Corruption, maladministration and bad governance have to be given constant attention. This is not only because they undermine a country's economy and stability. They do more: they undermine government in the eyes of the people. They lead to a pervasive cynicism about politics and politicians which is disastrous for democracy. People lose respect for the very institutions that are there to protect and nurture their lives. The shameless triumph. Principles go by the board. Opportunism prevails. The self-enriched rule, with insolence, and the people tolerate it - many remaining silent because their slice is waiting.

The process of strengthening the democratic order requires a major act of political will, and extending adherence to public ethics to all levels of governance. Government has an obligation to create the right climate for this to happen. It must be accountable, transparent, accessible and responsive to the views and complaints of the governed.

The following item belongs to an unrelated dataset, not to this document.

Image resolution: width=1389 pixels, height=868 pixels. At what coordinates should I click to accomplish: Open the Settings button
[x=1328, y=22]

It is all about renewal. The President of South Africa, Mr Thabo Mbeki, then Deputy President, put it this way when addressing the Public Sector Anti--Corruiption Conference in November 1998 in Cape Town:

"To meet the challenge of stemming the tide of corruption we need to march to the tune of a new song, the song of regeneration and rebirth, the song of our renaissance, the song signalling the birth of the 'new public servant."

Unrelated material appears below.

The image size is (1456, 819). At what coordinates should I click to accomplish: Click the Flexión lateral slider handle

These proceedings today can be seen as a difficult plenary session. They cover two areas which are relatively easily defined, ethics and accountability, and another that is more abstract, good governance. Let us now hear from our keynote and panel speakers, people of distinction, people held in high esteem internationally. Let us bear in mind the theme of this years conference, 'Global Integrity: 2000 and Beyond"

Let us grapple with these issues.
Some questions to ask later:

I. Is it best to define rules precisely, or to set general principles only, and leave it to those concerned to interpret and police them?

2. What are reasonable levels for disclosure. In South Africa it is gifts of over R350 in value. But what of a ceiling, a maximum limit?

3. What, precisely, is a conflict of interest? Does it apply to the situation now, or something that could come up? Is there a difference between a conflict of interest and a conflict of loyalty? How does one decide such matters?

4. Are some (eg NGOs and media) presumptuous and over-critical in dealing with alleged government corruption? Do they check their facts properly? Do they give adequate pointers to the alleged wrongdoing, so that they have established at least a prima fade case?

5. Should the private sector abide by substantially the same principles of ethical and moral behaviour that we expect of public representatives? Or is there a difference? In principle? In degree?

6. The average member of the public instinctively believes allegations of corruption, however far-flung and wild. How can this, without doing violence to the critical need for containing corruption, be brought more into line with the reality of the situation? What role can the media play in this?

7. Some allegations of corrupt behaviour are clearly frivolous and petty or malicious. How can we best deal with this, without going soft on real corruption?

8. Should there be more publicity, eg on letterheads of the Public Protector, telling people what their rights are when it comes to whistle-blowing and/or complaining about corruption or maladministration?